◆ Exercise instructions:
1. Decide whether each statement agrees with the essay on the black church: (a) the radio host sometimes has a show called “Pimps in the Pulpit”; (b) the writer has no pastors in the family; (c) the writer listens to the host in the morning. For each, answer yes or no and quote the deciding words from the essay.
2. Summarize the essay on the black church in two sentences.
3. Write the next paragraph of the essay on the black church, picking up after its final sentence.

◆ Reading text:
--- begin ---
I listen to a nationally syndicated radio host sometime in the afternoon. This guy has a show from time to time called “Pimps in the Pulpit”. It sounds bad, I know, but is there a hint of truth to that description. Trust me, I know that talking about religion or the church is never a good idea. Having said that, I’m sure I will be berated for this writing but I hope most will understand that my point is this: when will the black church community take an honest look at itself?

Don’t get me wrong. I love the “lawd” as much as the next person who claims that they do. I also love and can appreciate “The Word” and I respect pastors, and there are many good ones out there. I think we should do more to support and honor the good ones. I have several in my family. I also know that there are some who have raised hell all of their lives, gone to prison and worse, who now claim to have been called. So I know, in many cases, all are not what they seem or claim to be. Lest, be careful and not confuse the man or church with Christianity or Spirituality.
--- end ---
◆ Data:
--- begin ---
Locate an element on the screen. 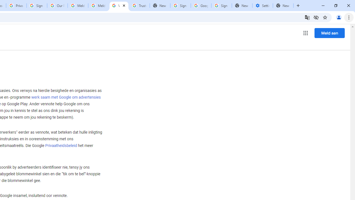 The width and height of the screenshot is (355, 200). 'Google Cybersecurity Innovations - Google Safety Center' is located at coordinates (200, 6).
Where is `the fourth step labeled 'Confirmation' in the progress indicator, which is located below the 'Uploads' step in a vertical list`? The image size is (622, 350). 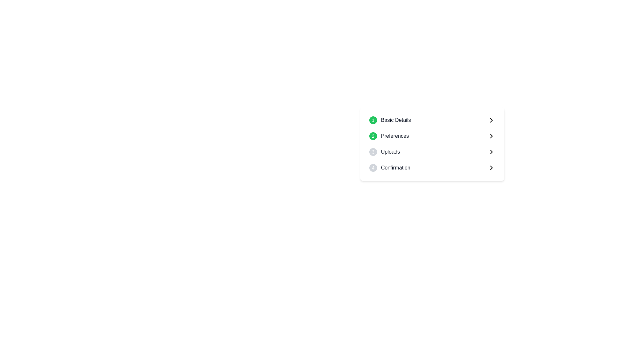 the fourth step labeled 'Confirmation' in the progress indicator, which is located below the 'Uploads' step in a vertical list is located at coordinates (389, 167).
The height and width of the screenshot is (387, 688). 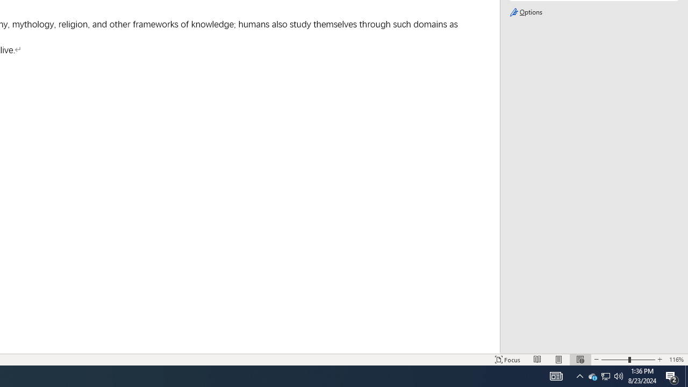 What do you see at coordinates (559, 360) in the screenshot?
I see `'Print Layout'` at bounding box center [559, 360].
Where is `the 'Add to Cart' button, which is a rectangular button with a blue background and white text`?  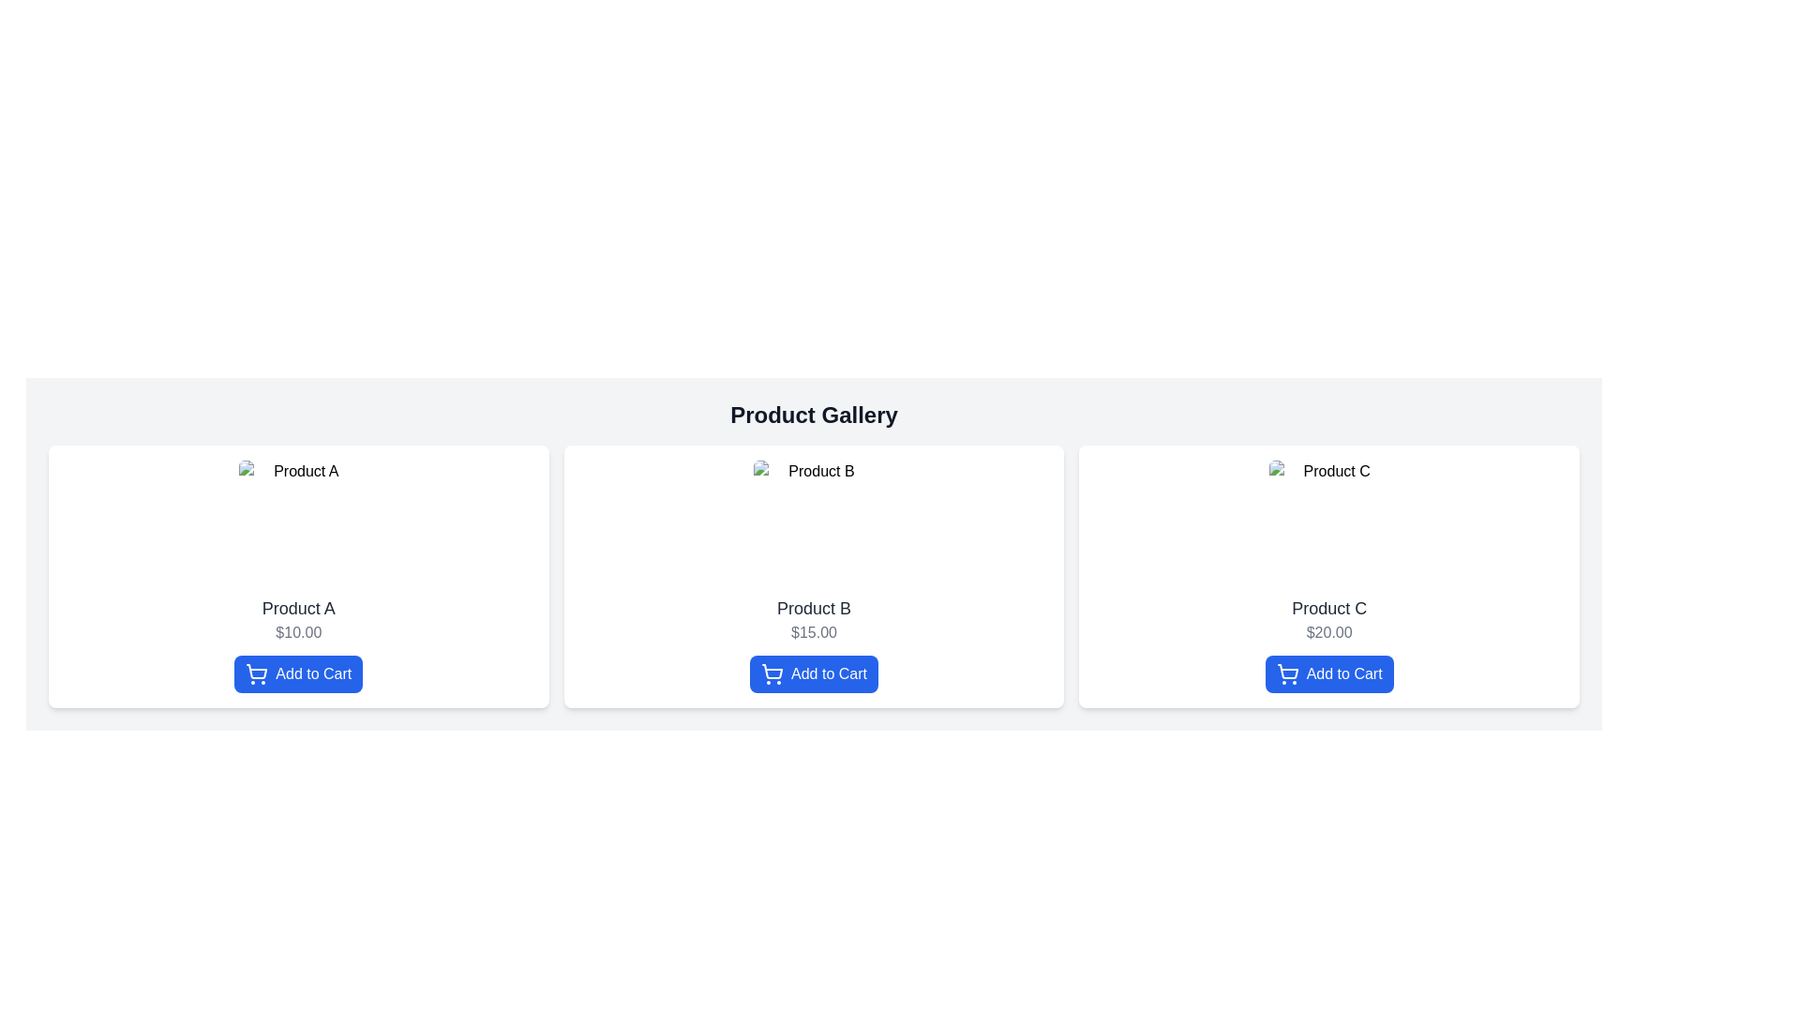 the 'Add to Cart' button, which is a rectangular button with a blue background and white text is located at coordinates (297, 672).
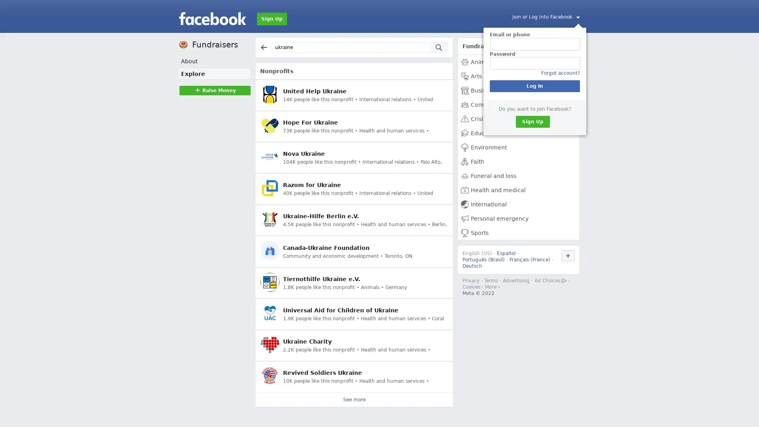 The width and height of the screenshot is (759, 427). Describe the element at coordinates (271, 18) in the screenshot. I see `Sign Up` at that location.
--- end ---
◆ Results of the tasks:
1.
(a) Yes: "This guy has a show from time to time called “Pimps in the Pulpit”."
(b) No: "I have several in my family."
(c) No: "sometime in the afternoon"

2. A radio host's occasional show called “Pimps in the Pulpit” leads the writer to ask when the black church community will take an honest look at itself. The writer professes love for the Lord and respect for the many good pastors, including several in the family, but warns that some who claim a calling are not what they seem and that the man or church should not be confused with Christianity or Spirituality.

3.
Let’s be real, you know the scenario – I’ll call it the drama. A pastor gets caught in some scandalous behavior like stealing money, committing adultery, having a child by a member or worse. The word spreads, a few fed-up members leave the church. The “incident” is down-played or swept under the rug and eventually the congregation moves on as if nothing ever happened. Black churches are notorious for their unwillingness to shake bad leaders. Even in the face of undeniable evidence of gross sin, some congregations maintain their commitments to shady characters with an almost addictive-like quality.

When this happens it tends to inflect damage far greater than their collective work. Frankly, it spells disaster for its mission, its people, and its community. The little country church I attended as a child had a preacher that I always admired because he told the truth. He once said, “The bible has been rewritten 28 times. If the first version was God’s word; Why then would man need to rewrite the order God left for us?” When I got older and saw him outside of the church in his Caddie, he told me that, “There is a lot of money in Jesus name”.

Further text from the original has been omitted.